[[ Data for this task open ]]

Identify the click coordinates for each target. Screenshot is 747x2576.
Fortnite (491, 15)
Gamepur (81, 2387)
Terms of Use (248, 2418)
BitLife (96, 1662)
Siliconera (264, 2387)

[[ Data for this task closed ]]
[[ Data for this task open ]]

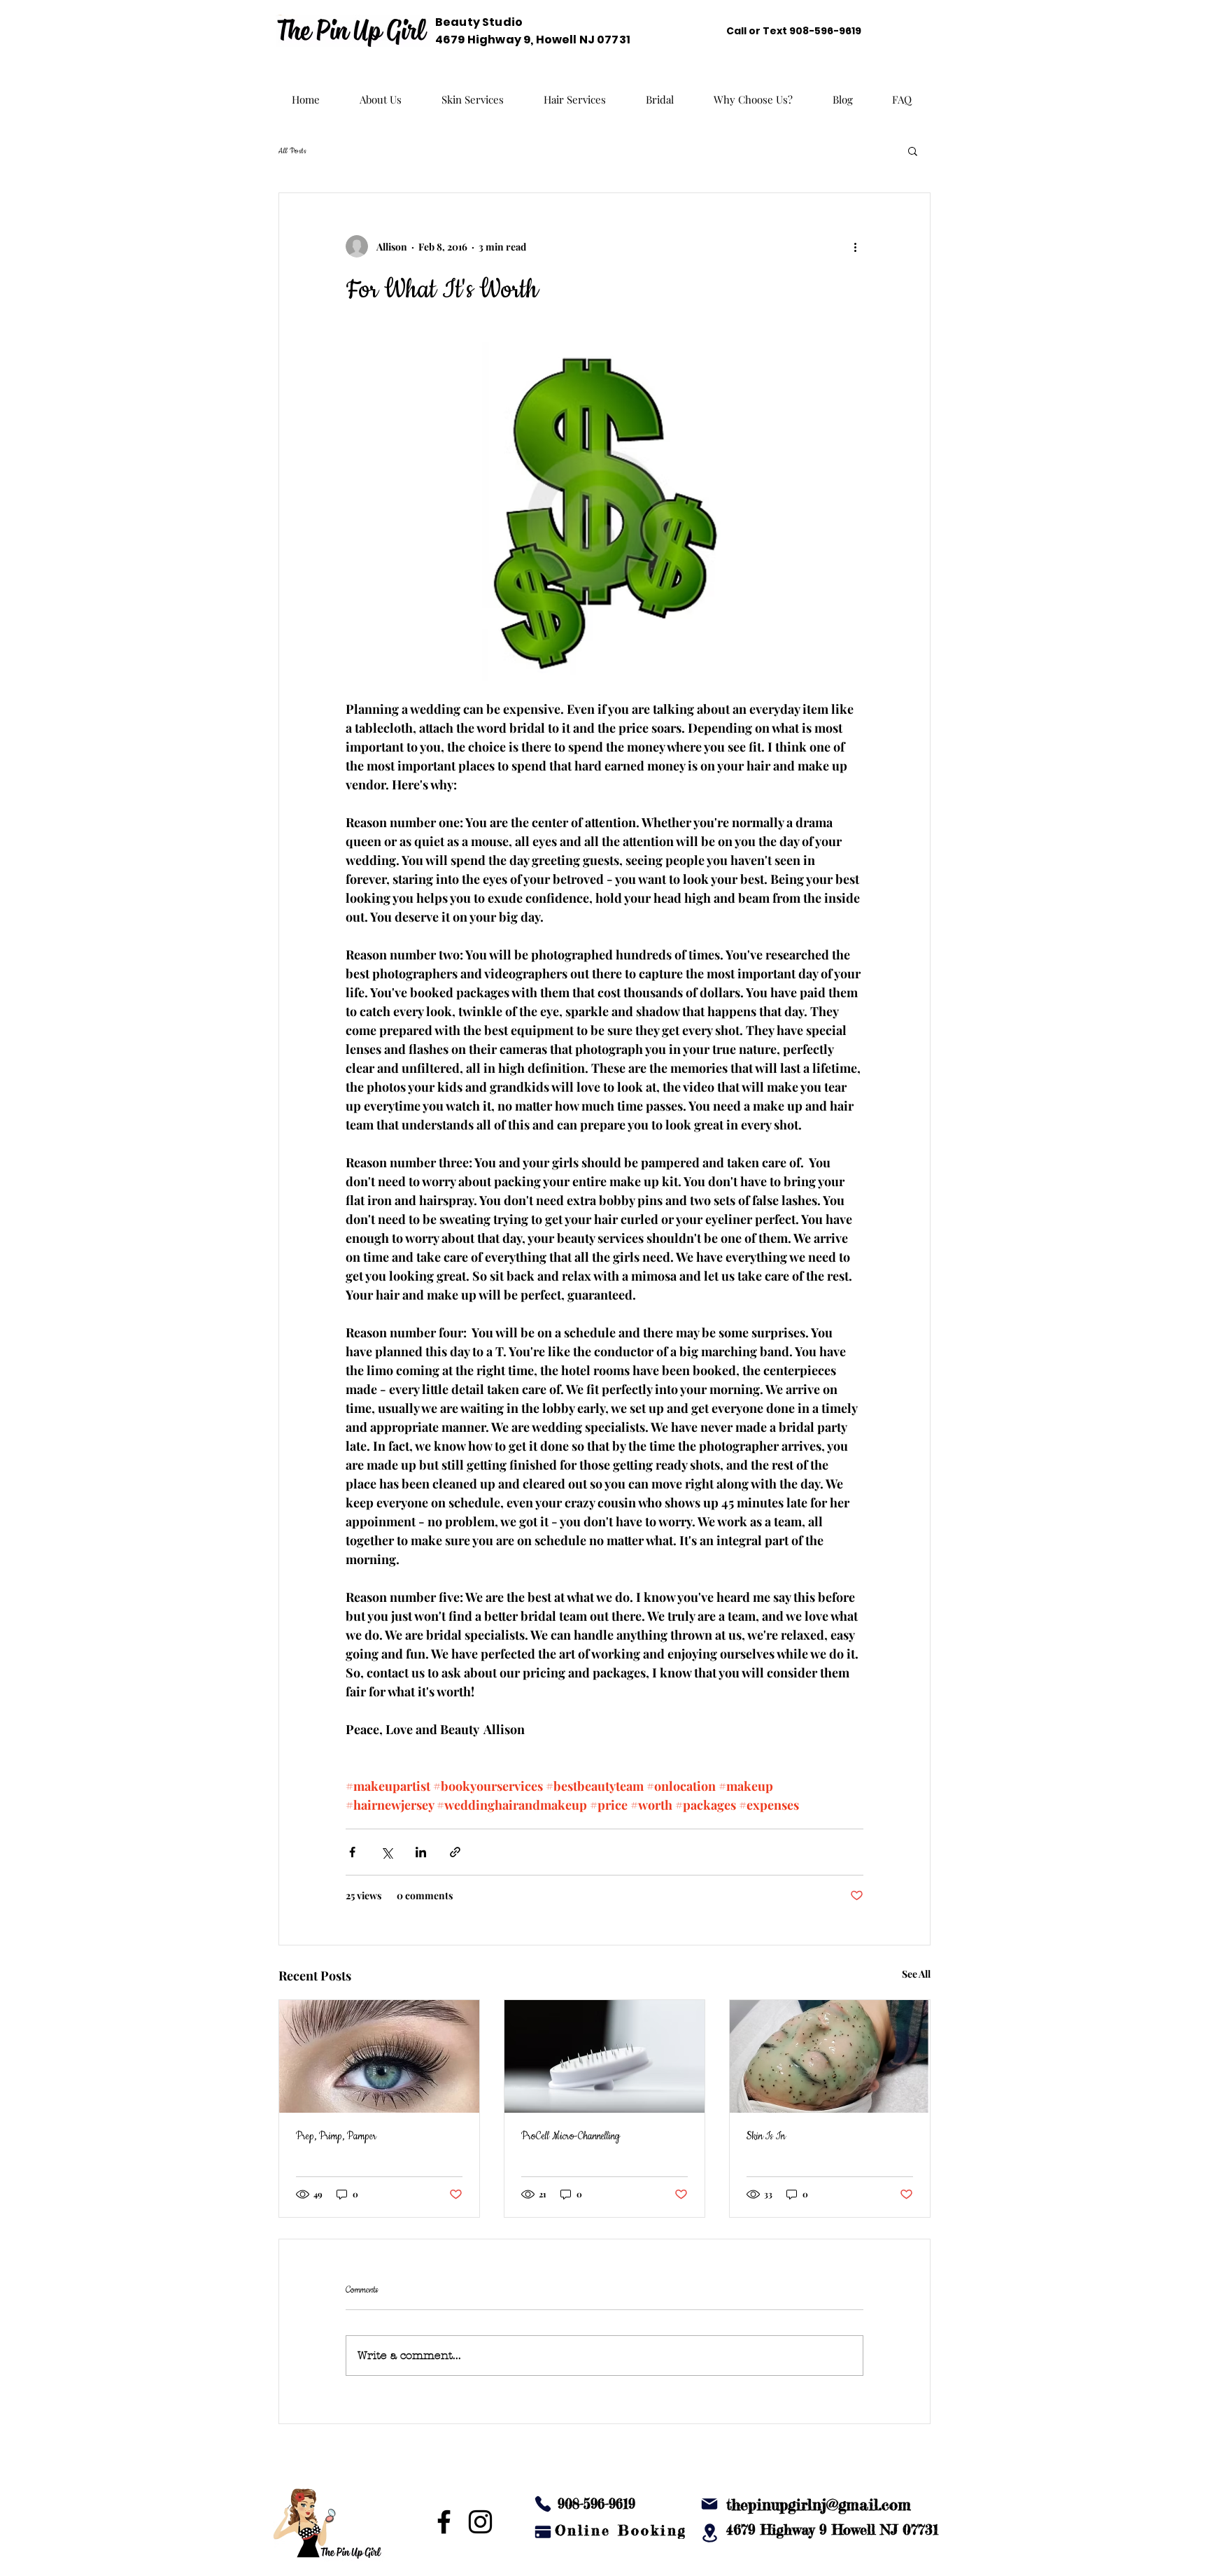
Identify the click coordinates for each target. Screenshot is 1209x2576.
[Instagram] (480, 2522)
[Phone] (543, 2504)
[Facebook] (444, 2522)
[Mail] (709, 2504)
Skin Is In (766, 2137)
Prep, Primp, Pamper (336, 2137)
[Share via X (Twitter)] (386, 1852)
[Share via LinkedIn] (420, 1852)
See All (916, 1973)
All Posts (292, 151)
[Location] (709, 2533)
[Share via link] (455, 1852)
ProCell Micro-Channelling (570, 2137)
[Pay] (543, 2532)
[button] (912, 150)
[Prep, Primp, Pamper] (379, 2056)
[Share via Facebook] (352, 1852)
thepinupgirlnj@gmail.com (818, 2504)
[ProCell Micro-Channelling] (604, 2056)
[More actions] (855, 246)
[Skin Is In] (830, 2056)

[[ Data for this task closed ]]
[[ Data for this task open ]]

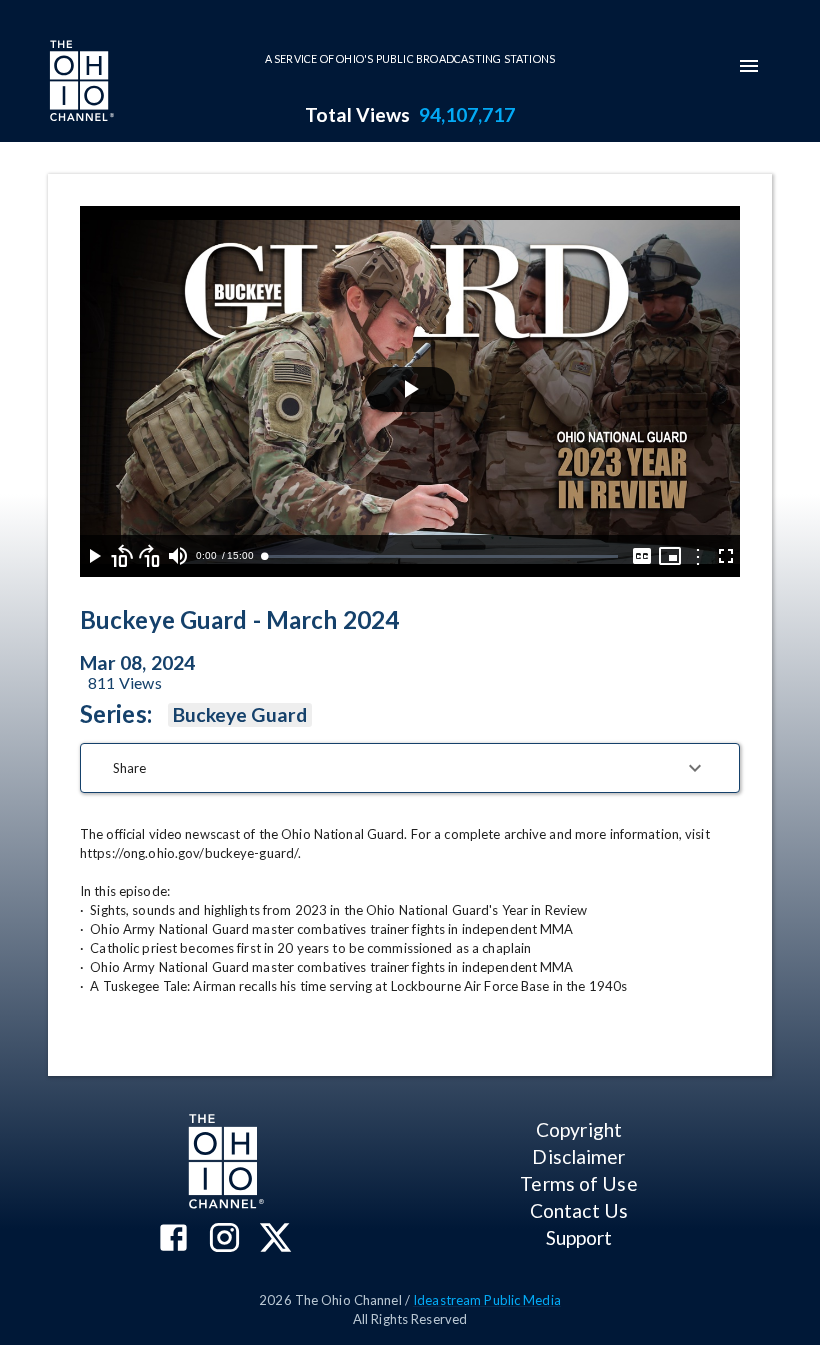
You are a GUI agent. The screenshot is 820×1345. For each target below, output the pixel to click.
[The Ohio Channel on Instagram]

[[ Data for this task closed ]]

Every line of the listing that includes the word "Pamper" belongs in the answer.

=== Your solution ===
Prep, Primp, Pamper (336, 2137)
[Prep, Primp, Pamper] (379, 2056)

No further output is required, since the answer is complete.